• [Your objective]
Rewrite all of the records below, replacing every "Instruction" with "Goal" and leaving everything else unchanged.

• [Data supplied]
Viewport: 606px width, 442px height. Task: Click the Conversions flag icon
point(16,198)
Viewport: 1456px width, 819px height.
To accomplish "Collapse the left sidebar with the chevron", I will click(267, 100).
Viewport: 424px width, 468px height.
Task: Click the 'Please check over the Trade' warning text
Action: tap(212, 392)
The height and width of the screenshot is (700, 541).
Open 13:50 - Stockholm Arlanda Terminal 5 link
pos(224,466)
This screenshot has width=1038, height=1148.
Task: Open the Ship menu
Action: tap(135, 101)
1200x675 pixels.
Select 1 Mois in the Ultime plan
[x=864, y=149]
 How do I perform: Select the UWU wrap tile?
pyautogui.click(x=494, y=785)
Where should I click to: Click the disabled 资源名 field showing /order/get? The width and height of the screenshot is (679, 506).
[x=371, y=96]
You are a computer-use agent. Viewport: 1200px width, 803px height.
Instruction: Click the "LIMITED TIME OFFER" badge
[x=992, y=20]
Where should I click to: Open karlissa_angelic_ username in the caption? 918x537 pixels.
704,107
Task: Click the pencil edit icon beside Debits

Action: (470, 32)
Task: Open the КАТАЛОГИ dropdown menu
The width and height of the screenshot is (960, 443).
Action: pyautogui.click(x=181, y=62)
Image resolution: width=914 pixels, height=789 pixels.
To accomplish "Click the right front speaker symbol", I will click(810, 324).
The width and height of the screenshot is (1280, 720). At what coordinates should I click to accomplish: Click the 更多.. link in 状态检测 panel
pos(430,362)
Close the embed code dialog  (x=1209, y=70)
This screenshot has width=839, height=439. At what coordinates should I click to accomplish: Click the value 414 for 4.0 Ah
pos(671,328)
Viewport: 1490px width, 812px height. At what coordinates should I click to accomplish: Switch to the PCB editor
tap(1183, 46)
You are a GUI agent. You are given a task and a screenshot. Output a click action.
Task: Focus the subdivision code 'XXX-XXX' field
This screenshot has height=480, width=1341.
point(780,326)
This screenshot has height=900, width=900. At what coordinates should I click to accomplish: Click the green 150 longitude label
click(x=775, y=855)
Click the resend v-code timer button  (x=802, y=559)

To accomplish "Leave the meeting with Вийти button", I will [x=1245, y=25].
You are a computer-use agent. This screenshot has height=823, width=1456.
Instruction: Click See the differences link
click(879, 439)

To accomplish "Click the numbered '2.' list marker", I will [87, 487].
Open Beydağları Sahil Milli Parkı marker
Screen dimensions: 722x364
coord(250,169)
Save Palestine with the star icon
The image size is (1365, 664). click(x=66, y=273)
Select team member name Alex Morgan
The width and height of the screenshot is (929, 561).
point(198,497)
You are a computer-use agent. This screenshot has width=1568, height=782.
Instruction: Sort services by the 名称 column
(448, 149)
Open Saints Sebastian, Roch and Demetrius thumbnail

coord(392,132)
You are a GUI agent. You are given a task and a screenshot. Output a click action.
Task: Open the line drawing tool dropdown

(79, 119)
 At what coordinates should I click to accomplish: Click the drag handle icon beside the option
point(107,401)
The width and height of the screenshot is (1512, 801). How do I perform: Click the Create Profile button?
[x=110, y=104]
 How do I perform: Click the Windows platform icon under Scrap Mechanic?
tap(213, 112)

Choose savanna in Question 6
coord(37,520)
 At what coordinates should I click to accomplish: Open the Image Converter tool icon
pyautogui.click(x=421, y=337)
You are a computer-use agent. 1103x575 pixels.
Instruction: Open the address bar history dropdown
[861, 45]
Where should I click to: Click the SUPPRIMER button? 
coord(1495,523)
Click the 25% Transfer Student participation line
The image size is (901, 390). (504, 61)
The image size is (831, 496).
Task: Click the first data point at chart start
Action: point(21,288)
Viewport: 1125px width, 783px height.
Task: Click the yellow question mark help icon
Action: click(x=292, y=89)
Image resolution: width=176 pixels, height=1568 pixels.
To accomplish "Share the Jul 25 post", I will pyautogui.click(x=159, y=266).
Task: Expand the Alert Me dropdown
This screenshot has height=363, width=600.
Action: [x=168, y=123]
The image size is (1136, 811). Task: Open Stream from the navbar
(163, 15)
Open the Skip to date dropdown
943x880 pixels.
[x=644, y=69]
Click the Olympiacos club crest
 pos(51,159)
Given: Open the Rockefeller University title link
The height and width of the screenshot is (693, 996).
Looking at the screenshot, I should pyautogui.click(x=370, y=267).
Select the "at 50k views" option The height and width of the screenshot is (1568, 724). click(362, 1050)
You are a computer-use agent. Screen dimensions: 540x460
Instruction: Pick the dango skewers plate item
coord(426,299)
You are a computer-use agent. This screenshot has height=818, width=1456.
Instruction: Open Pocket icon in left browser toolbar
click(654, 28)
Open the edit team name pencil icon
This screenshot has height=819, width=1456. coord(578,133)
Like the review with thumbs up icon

• [Solution to this problem]
Viewport: 606px width, 442px height. Task: Click the Conversions flag icon
point(16,198)
Viewport: 1456px width, 819px height.
To accomplish "Collapse the left sidebar with the chevron", I will click(267, 100).
Viewport: 424px width, 468px height.
Task: Click the 'Please check over the Trade' warning text
Action: tap(212, 392)
The height and width of the screenshot is (700, 541).
Open 13:50 - Stockholm Arlanda Terminal 5 link
pos(224,466)
This screenshot has width=1038, height=1148.
Task: Open the Ship menu
Action: tap(135, 101)
1200x675 pixels.
Select 1 Mois in the Ultime plan
[x=864, y=149]
 How do I perform: Select the UWU wrap tile?
pyautogui.click(x=494, y=785)
Where should I click to: Click the disabled 资源名 field showing /order/get? The width and height of the screenshot is (679, 506).
[x=371, y=96]
You are a computer-use agent. Viewport: 1200px width, 803px height.
Goal: Click the "LIMITED TIME OFFER" badge
[x=992, y=20]
Where should I click to: Open karlissa_angelic_ username in the caption? 918x537 pixels.
704,107
Task: Click the pencil edit icon beside Debits

Action: (470, 32)
Task: Open the КАТАЛОГИ dropdown menu
The width and height of the screenshot is (960, 443).
Action: pyautogui.click(x=181, y=62)
Image resolution: width=914 pixels, height=789 pixels.
To accomplish "Click the right front speaker symbol", I will click(810, 324).
The width and height of the screenshot is (1280, 720). At what coordinates should I click to accomplish: Click the 更多.. link in 状态检测 panel
pos(430,362)
Close the embed code dialog  (x=1209, y=70)
This screenshot has width=839, height=439. At what coordinates should I click to accomplish: Click the value 414 for 4.0 Ah
pos(671,328)
Viewport: 1490px width, 812px height. At what coordinates should I click to accomplish: Switch to the PCB editor
tap(1183, 46)
You are a GUI agent. You are given a task and a screenshot. Output a click action.
Task: Focus the subdivision code 'XXX-XXX' field
This screenshot has height=480, width=1341.
point(780,326)
This screenshot has height=900, width=900. At what coordinates should I click to accomplish: Click the green 150 longitude label
click(x=775, y=855)
Click the resend v-code timer button  (x=802, y=559)

To accomplish "Leave the meeting with Вийти button", I will [x=1245, y=25].
You are a computer-use agent. This screenshot has height=823, width=1456.
Goal: Click See the differences link
click(879, 439)

To accomplish "Click the numbered '2.' list marker", I will [87, 487].
Open Beydağları Sahil Milli Parkı marker
Screen dimensions: 722x364
coord(250,169)
Save Palestine with the star icon
The image size is (1365, 664). click(x=66, y=273)
Select team member name Alex Morgan
The width and height of the screenshot is (929, 561).
point(198,497)
You are a computer-use agent. This screenshot has width=1568, height=782.
Goal: Sort services by the 名称 column
(448, 149)
Open Saints Sebastian, Roch and Demetrius thumbnail

coord(392,132)
You are a GUI agent. You are given a task and a screenshot. Output a click action.
Task: Open the line drawing tool dropdown

(79, 119)
 At what coordinates should I click to accomplish: Click the drag handle icon beside the option
point(107,401)
The width and height of the screenshot is (1512, 801). How do I perform: Click the Create Profile button?
[x=110, y=104]
 How do I perform: Click the Windows platform icon under Scrap Mechanic?
tap(213, 112)

Choose savanna in Question 6
coord(37,520)
 At what coordinates should I click to accomplish: Open the Image Converter tool icon
pyautogui.click(x=421, y=337)
You are a computer-use agent. 1103x575 pixels.
Goal: Open the address bar history dropdown
[861, 45]
Where should I click to: Click the SUPPRIMER button? 
coord(1495,523)
Click the 25% Transfer Student participation line
The image size is (901, 390). (504, 61)
The image size is (831, 496).
Task: Click the first data point at chart start
Action: point(21,288)
Viewport: 1125px width, 783px height.
Task: Click the yellow question mark help icon
Action: click(x=292, y=89)
Image resolution: width=176 pixels, height=1568 pixels.
To accomplish "Share the Jul 25 post", I will pyautogui.click(x=159, y=266).
Task: Expand the Alert Me dropdown
This screenshot has height=363, width=600.
Action: [x=168, y=123]
The image size is (1136, 811). Task: Open Stream from the navbar
(163, 15)
Open the Skip to date dropdown
943x880 pixels.
[x=644, y=69]
Click the Olympiacos club crest
 pos(51,159)
Given: Open the Rockefeller University title link
The height and width of the screenshot is (693, 996).
Looking at the screenshot, I should pyautogui.click(x=370, y=267).
Select the "at 50k views" option The height and width of the screenshot is (1568, 724). click(362, 1050)
You are a computer-use agent. Screen dimensions: 540x460
Goal: Pick the dango skewers plate item
coord(426,299)
You are a computer-use agent. This screenshot has height=818, width=1456.
Goal: Open Pocket icon in left browser toolbar
click(654, 28)
Open the edit team name pencil icon
This screenshot has height=819, width=1456. coord(578,133)
Like the review with thumbs up icon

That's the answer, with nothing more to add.